→ ASSIGNMENT
Reproduce the listing that follows in full. Omit its images.

(Beginning of PROVIDED MATERIAL)

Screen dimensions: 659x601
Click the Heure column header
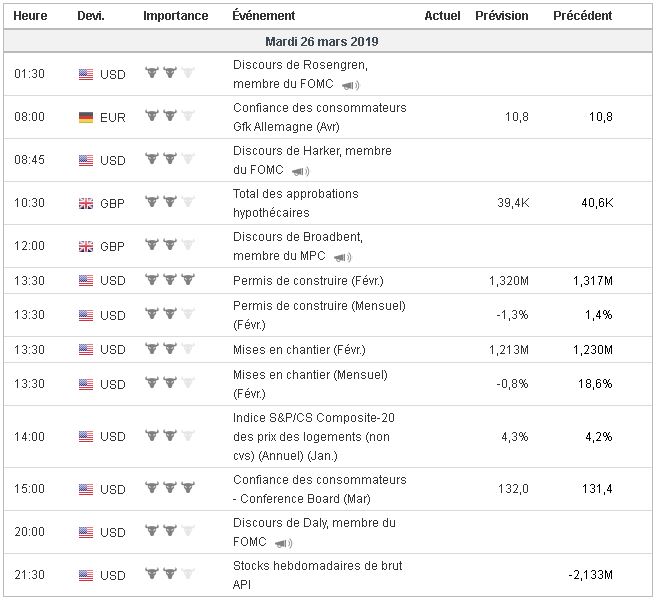point(32,16)
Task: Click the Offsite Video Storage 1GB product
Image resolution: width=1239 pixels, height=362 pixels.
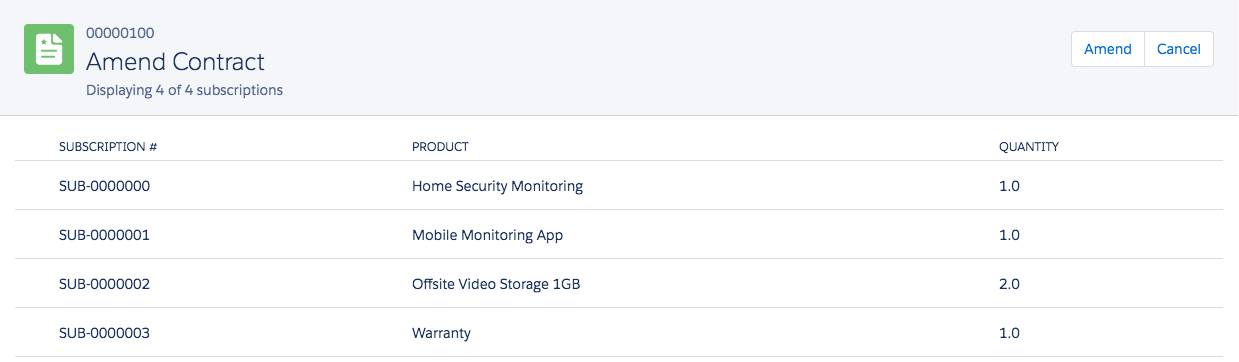Action: pyautogui.click(x=496, y=284)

(End of PROVIDED MATERIAL)

→ EXERCISE SOLUTION
Screen dimensions: 659x601
Click the Heure column header
point(32,16)
Task: Click the Offsite Video Storage 1GB product
Image resolution: width=1239 pixels, height=362 pixels.
Action: pyautogui.click(x=496, y=284)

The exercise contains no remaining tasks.